* Start *
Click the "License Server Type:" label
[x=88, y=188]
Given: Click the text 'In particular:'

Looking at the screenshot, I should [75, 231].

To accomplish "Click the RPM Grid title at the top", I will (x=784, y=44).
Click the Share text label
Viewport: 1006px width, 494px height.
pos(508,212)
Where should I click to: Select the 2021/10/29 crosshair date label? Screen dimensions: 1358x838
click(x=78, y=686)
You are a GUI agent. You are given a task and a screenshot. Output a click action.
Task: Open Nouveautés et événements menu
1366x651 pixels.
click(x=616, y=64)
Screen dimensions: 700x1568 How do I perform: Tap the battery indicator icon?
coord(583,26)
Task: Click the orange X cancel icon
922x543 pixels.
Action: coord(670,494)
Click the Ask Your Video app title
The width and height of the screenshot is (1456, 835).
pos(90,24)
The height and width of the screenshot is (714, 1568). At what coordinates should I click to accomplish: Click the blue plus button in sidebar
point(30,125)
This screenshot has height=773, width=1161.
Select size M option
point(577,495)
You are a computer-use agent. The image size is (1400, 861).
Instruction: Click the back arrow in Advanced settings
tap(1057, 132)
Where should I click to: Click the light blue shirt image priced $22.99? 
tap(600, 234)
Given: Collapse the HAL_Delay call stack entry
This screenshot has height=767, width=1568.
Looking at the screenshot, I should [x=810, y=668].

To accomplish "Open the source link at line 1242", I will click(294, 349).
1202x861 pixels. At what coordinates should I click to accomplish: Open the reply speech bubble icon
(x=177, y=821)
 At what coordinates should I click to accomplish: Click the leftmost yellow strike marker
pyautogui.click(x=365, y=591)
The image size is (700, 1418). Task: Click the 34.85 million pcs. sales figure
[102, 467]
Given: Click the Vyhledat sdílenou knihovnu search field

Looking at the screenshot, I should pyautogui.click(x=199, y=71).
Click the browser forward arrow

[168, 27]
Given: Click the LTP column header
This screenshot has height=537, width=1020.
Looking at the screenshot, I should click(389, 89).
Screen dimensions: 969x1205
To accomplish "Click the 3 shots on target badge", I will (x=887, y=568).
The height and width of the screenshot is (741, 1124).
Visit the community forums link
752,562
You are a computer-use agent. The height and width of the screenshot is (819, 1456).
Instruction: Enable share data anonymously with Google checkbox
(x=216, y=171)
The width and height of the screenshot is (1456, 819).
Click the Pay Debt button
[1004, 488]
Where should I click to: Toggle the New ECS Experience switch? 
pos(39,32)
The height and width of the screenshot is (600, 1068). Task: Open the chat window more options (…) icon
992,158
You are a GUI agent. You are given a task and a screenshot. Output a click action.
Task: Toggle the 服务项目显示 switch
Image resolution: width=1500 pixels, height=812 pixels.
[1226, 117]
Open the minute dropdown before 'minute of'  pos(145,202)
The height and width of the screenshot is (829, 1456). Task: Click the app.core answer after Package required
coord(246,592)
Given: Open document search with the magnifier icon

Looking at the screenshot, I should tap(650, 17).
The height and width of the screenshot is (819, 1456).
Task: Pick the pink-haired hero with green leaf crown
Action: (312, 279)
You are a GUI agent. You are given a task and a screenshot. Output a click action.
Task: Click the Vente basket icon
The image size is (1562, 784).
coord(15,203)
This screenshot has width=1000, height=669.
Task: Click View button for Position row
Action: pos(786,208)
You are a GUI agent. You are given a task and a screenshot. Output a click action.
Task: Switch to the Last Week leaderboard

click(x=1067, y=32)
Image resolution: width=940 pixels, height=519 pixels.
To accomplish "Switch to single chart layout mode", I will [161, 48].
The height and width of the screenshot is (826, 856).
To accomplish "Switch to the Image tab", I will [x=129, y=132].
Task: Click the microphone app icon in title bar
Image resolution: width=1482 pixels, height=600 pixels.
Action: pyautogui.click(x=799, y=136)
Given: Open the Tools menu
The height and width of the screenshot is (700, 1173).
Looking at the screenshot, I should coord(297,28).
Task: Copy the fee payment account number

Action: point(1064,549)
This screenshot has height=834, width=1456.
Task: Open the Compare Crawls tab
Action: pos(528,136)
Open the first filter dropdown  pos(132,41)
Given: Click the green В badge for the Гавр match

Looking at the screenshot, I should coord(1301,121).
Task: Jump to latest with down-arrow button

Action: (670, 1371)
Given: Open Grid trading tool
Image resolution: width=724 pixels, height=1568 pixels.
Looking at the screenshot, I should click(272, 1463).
* End *
*WHAT THE TASK ASKS:* Rewrite the lines above as a numbered list, leaving out the blank ones.

*CORRECT RESULT:*
1. Click the "License Server Type:" label
2. [x=88, y=188]
3. Given: Click the text 'In particular:'
4. Looking at the screenshot, I should [75, 231].
5. To accomplish "Click the RPM Grid title at the top", I will (x=784, y=44).
6. Click the Share text label
7. Viewport: 1006px width, 494px height.
8. pos(508,212)
9. Where should I click to: Select the 2021/10/29 crosshair date label? Screen dimensions: 1358x838
10. click(x=78, y=686)
11. You are a GUI agent. You are given a task and a screenshot. Output a click action.
12. Task: Open Nouveautés et événements menu
13. 1366x651 pixels.
14. click(x=616, y=64)
15. Screen dimensions: 700x1568 How do I perform: Tap the battery indicator icon?
16. coord(583,26)
17. Task: Click the orange X cancel icon
18. 922x543 pixels.
19. Action: coord(670,494)
20. Click the Ask Your Video app title
21. The width and height of the screenshot is (1456, 835).
22. pos(90,24)
23. The height and width of the screenshot is (714, 1568). At what coordinates should I click to accomplish: Click the blue plus button in sidebar
24. point(30,125)
25. This screenshot has height=773, width=1161.
26. Select size M option
27. point(577,495)
28. You are a computer-use agent. The image size is (1400, 861).
29. Instruction: Click the back arrow in Advanced settings
30. tap(1057, 132)
31. Where should I click to: Click the light blue shirt image priced $22.99? 
32. tap(600, 234)
33. Given: Collapse the HAL_Delay call stack entry
34. This screenshot has height=767, width=1568.
35. Looking at the screenshot, I should [x=810, y=668].
36. To accomplish "Open the source link at line 1242", I will click(294, 349).
37. 1202x861 pixels. At what coordinates should I click to accomplish: Open the reply speech bubble icon
38. (x=177, y=821)
39.  At what coordinates should I click to accomplish: Click the leftmost yellow strike marker
40. pyautogui.click(x=365, y=591)
41. The image size is (700, 1418). Task: Click the 34.85 million pcs. sales figure
42. [102, 467]
43. Given: Click the Vyhledat sdílenou knihovnu search field
44. Looking at the screenshot, I should pyautogui.click(x=199, y=71).
45. Click the browser forward arrow
46. [168, 27]
47. Given: Click the LTP column header
48. This screenshot has height=537, width=1020.
49. Looking at the screenshot, I should click(389, 89).
50. Screen dimensions: 969x1205
51. To accomplish "Click the 3 shots on target badge", I will (x=887, y=568).
52. The height and width of the screenshot is (741, 1124).
53. Visit the community forums link
54. 752,562
55. You are a computer-use agent. The height and width of the screenshot is (819, 1456).
56. Instruction: Enable share data anonymously with Google checkbox
57. (x=216, y=171)
58. The width and height of the screenshot is (1456, 819).
59. Click the Pay Debt button
60. [1004, 488]
61. Where should I click to: Toggle the New ECS Experience switch? 
62. pos(39,32)
63. The height and width of the screenshot is (600, 1068). Task: Open the chat window more options (…) icon
64. 992,158
65. You are a GUI agent. You are given a task and a screenshot. Output a click action.
66. Task: Toggle the 服务项目显示 switch
67. Image resolution: width=1500 pixels, height=812 pixels.
68. [1226, 117]
69. Open the minute dropdown before 'minute of'  pos(145,202)
70. The height and width of the screenshot is (829, 1456). Task: Click the app.core answer after Package required
71. coord(246,592)
72. Given: Open document search with the magnifier icon
73. Looking at the screenshot, I should tap(650, 17).
74. The height and width of the screenshot is (819, 1456).
75. Task: Pick the pink-haired hero with green leaf crown
76. Action: (312, 279)
77. You are a GUI agent. You are given a task and a screenshot. Output a click action.
78. Task: Click the Vente basket icon
79. The image size is (1562, 784).
80. coord(15,203)
81. This screenshot has width=1000, height=669.
82. Task: Click View button for Position row
83. Action: pos(786,208)
84. You are a GUI agent. You are given a task and a screenshot. Output a click action.
85. Task: Switch to the Last Week leaderboard
86. click(x=1067, y=32)
87. Image resolution: width=940 pixels, height=519 pixels.
88. To accomplish "Switch to single chart layout mode", I will [161, 48].
89. The height and width of the screenshot is (826, 856).
90. To accomplish "Switch to the Image tab", I will [x=129, y=132].
91. Task: Click the microphone app icon in title bar
92. Image resolution: width=1482 pixels, height=600 pixels.
93. Action: pyautogui.click(x=799, y=136)
94. Given: Open the Tools menu
95. The height and width of the screenshot is (700, 1173).
96. Looking at the screenshot, I should coord(297,28).
97. Task: Copy the fee payment account number
98. Action: point(1064,549)
99. This screenshot has height=834, width=1456.
100. Task: Open the Compare Crawls tab
101. Action: pos(528,136)
102. Open the first filter dropdown  pos(132,41)
103. Given: Click the green В badge for the Гавр match
104. Looking at the screenshot, I should coord(1301,121).
105. Task: Jump to latest with down-arrow button
106. Action: (670, 1371)
107. Given: Open Grid trading tool
108. Image resolution: width=724 pixels, height=1568 pixels.
109. Looking at the screenshot, I should click(272, 1463).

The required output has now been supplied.